◆ TEXTO DADO:
# # #

Qué motivos tiene esta generación de arquitectos para sonreír a la cámara? En España hay un grupo cada vez mayor de proyectistas que hace las cosas de otra manera. Y no lo vive como renuncia, sino como pasión. No les preocupa ni construir por todo el mundo ni adscribirse a un estilo. Ni siquiera les inquieta diferenciar un sello propio. Casi todos rondan los 40 años y sus desvelos pasan más por escuchar a la sociedad y dar respuesta a sus problemas que por construir de acuerdo con estrictas normas ajenas. Buscan más experimentar con materiales industriales y reciclables que apoyarse en la bandera de la sostenibilidad como una etiqueta o una estrategia promocional. Su propia estrategia es hacerlo cada vez mejor. El objetivo: llegar a los usuarios, cambiar la vida de los lugares. Y la de la gente.
Todos los arquitectos incluidos en este reportaje lo están consiguiendo. Pero no son casos aislados. Se puede hablar de generación. Son profesionales que prefieren la concentración a la extensión. En general tienen pocas obras y nunca manejan dos categorías: no esconden proyectos de segunda alimentando lo que publican en las revistas. Lo que creen lo aplican a todos sus trabajos. Sus ideas ya no son hijas de ningún credo cerrado: ni del moderno ni del deconstructivista. Son propias. Las obtienen «de una chistera inagotable: un tractor, una lámpara, el aroma de la Lonicera caprifoliu, de Thomas Bernhard», explican José Selgas y Lucía Cano (Madrid, 1965), autores del Palacio de Congresos de Badajoz y a punto de inaugurar el Auditorio de Cartagena. Ellos lo tienen claro: «Todo está pensado ya, pero las variaciones son infinitas». Encontrar su propia variación es lo que los mueve.
De la misma caudalosa fuente, mezcla de excepción y cotidianidad, parece beber Enrique Krahe (Madrid, 1970), que levantó en Zafra (Badajoz) un teatro de pueblo con un mundo propio. «Recolectamos y cultivamos ideas. Una campaña publicitaria puede ser tan reveladora como la lectura de un texto científico», explica Krahe. Para él, «lo cotidiano encierra un potencial inagotable».
También José María Sánchez García (Don Benito, 1976) ha encontrado su gran oportunidad en Extremadura. La grande y las pequeñas. Tras levantar el Espacio para la Creación Joven en Villanueva de la Serena (Badajoz) o el laboratorio Agrolab, en su propio pueblo, Sánchez finalizó un Centro de Tecnificación Deportiva junto al embalse de Gabriel y Galán, en Cáceres. El edificio, donde sonríe para la fotógrafa, es un cruce entre un platillo volante, un mirador y una pista de atletismo posada frente al agua como un ave zancuda. «Más que de las ideas deberíamos preocuparnos del tiempo que necesitamos para desarrollarlas», opina. La de este proyecto le llegó buscando una línea cercana al agua, que se adaptara al lugar y que fuera capaz de acortar el plazo de montaje. Como Selgas el año anterior, José era becario en la Academia de España en Roma cuando diseñó este edificio. La obra le ha reportado reconocimiento y premios significativos, como el que la revista británica Architectural Review concede cada año al mejor arquitecto europeo emergente.

# # #

◆ EXTRACTO DEL LISTADO:
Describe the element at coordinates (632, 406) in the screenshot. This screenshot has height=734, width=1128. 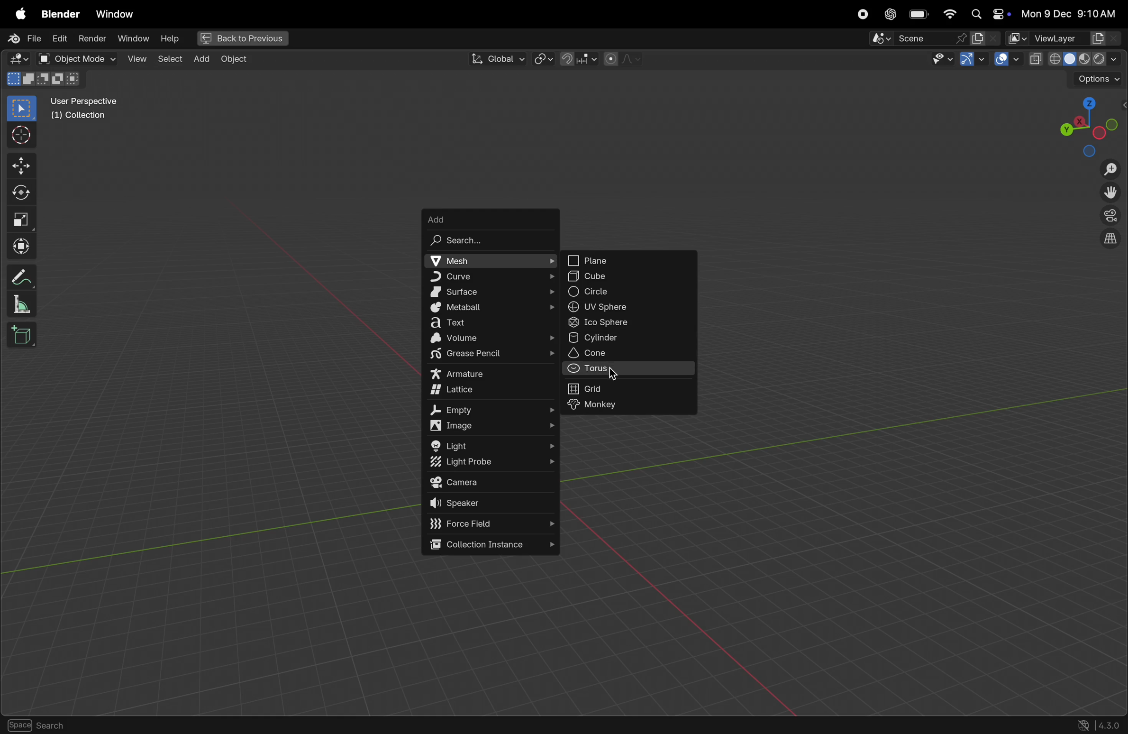
I see `monkey` at that location.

# # #

◆ LO QUE SE PIDE:
#1 Indica si cada afirmación concuerda con el texto sobre la nueva generación de arquitectos españoles y cita entre comillas las palabras del texto que lo deciden: (a) Enrique Krahe levantó un teatro en Zafra. (b) Las ideas de estos arquitectos siguen el credo deconstructivista. (c) José María Sánchez García era becario en la Academia de España en Roma cuando diseñó el Centro de Tecnificación Deportiva.
#2 Transcribe sin cambios el fragmento del texto sobre la nueva generación de arquitectos españoles que empieza en "Todos los arquitectos" y termina en "que los mueve.".

◆ SOLUCIONES:
#1
(a) Sí: «que levantó en Zafra (Badajoz) un teatro de pueblo con un mundo propio».
(b) No: «Sus ideas ya no son hijas de ningún credo cerrado: ni del moderno ni del deconstructivista».
(c) Sí: «José era becario en la Academia de España en Roma cuando diseñó este edificio».

#2
Todos los arquitectos incluidos en este reportaje lo están consiguiendo. Pero no son casos aislados. Se puede hablar de generación. Son profesionales que prefieren la concentración a la extensión. En general tienen pocas obras y nunca manejan dos categorías: no esconden proyectos de segunda alimentando lo que publican en las revistas. Lo que creen lo aplican a todos sus trabajos. Sus ideas ya no son hijas de ningún credo cerrado: ni del moderno ni del deconstructivista. Son propias. Las obtienen «de una chistera inagotable: un tractor, una lámpara, el aroma de la Lonicera caprifoliu, de Thomas Bernhard», explican José Selgas y Lucía Cano (Madrid, 1965), autores del Palacio de Congresos de Badajoz y a punto de inaugurar el Auditorio de Cartagena. Ellos lo tienen claro: «Todo está pensado ya, pero las variaciones son infinitas». Encontrar su propia variación es lo que los mueve.